News Reaction: UK Parliament Committee Adopts NCC Group's Recommendations on Large Language Models Security Risks

Today, the UK Parliament Communications and Digital Committee shared its final report following an inquiry into the UK's approach to regulating generative AI and large language models (LLMs): UK will miss AI goldrush unless Government adopts a more positive vision.

The Committee launched its inquiry in July last year to consider how the UK can best respond to the opportunities and risks posed by LLMs and other forms of generative AI.

In September, NCC Group's Chief Scientist Chris Anley was invited as an 'expert witness' to give evidence to the Committee. During the session, Chris highlighted that LLMs provide cyber attackers with "moderate" but "noteworthy" efficiency and capability gains. He also brought the Committee's attention to the need to consider the cyber security of the generative AI models themselves, noting that, with the right inputs, malicious actors could cause models to leak sensitive data or trick the models into returning false outputs.

The Committee's final report setting out its recommendations to the Government reflects NCC Group's insights into the threat landscape and urges the Government to "work with industry at pace to scale existing mitigations in the areas of cyber security."

It also calls on the Government to:

• Set out options for encouraging developers to build systems that are safe by design rather than focusing on retrospective guardrails.

• Develop mandatory safety tests for high risk, high impact models, as well as accredited standards and auditing practices for the broader LLM landscape (noting that these must not be tick box exercises).

• Publish an AI risk taxonomy and risk register aligned with the National Security Risk Assessment.

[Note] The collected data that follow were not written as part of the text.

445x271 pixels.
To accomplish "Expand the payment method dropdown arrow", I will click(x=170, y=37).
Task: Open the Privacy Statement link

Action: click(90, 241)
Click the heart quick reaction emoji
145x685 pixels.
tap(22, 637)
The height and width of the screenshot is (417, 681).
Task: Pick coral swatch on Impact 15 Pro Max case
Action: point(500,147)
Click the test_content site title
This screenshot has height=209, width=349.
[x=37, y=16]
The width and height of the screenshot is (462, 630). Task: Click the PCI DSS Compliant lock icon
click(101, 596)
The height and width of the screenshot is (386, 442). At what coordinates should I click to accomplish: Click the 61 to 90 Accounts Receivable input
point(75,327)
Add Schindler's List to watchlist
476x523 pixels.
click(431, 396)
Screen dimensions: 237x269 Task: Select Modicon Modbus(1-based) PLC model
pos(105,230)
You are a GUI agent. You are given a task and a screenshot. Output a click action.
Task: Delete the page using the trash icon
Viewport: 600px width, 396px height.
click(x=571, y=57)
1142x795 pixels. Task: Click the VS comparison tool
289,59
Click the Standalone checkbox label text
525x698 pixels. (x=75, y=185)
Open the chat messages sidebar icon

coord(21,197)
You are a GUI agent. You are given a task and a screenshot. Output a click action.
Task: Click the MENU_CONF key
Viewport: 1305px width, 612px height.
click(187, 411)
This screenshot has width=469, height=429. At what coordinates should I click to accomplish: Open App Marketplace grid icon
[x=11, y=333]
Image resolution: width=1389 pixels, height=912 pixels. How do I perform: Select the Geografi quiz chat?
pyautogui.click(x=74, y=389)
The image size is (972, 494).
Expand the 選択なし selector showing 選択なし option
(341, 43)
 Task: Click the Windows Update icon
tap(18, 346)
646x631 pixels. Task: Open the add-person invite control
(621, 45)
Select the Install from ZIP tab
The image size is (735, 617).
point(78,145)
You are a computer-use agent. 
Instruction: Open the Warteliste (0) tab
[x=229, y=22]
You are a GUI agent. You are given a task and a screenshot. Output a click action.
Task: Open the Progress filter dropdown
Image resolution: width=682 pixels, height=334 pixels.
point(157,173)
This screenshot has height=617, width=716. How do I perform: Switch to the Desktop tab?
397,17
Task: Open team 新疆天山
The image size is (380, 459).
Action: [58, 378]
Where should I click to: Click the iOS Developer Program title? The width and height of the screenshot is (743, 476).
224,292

• Build the relevant skills within Government, including more training for officials to improve technical know how, expanded systems of secondments from industry, academia, and civil society, and focused support for regulators.

• Explore the options and feasibility of acquiring a sovereign LLM capability designed to the highest ethical and security standards.

Commenting on the paper, NCC Group's Chief Scientist Chris Anley says,

"Large Language Models offer substantial benefits, but those benefits come with associated risks. The Committee has very eloquently described the risks and formulated reasonable, actionable recommendations to mitigate them.

This is an extremely well-considered report, covering a wide range of evidence from many contributors, and we strongly support the Committee's recommendations."

What's next?

The UK Government is now required to digest and respond to each of the Committee's recommendations, setting out how it will implement it or explaining why it is not.

NCC Group is passionate about sharing our insights from operating at the 'front line' of cyber security with policymakers so that they can make informed decisions about emerging technologies. We look forward to continuing to engage with the UK Government and policymakers worldwide to support a more secure and resilient digital future for all.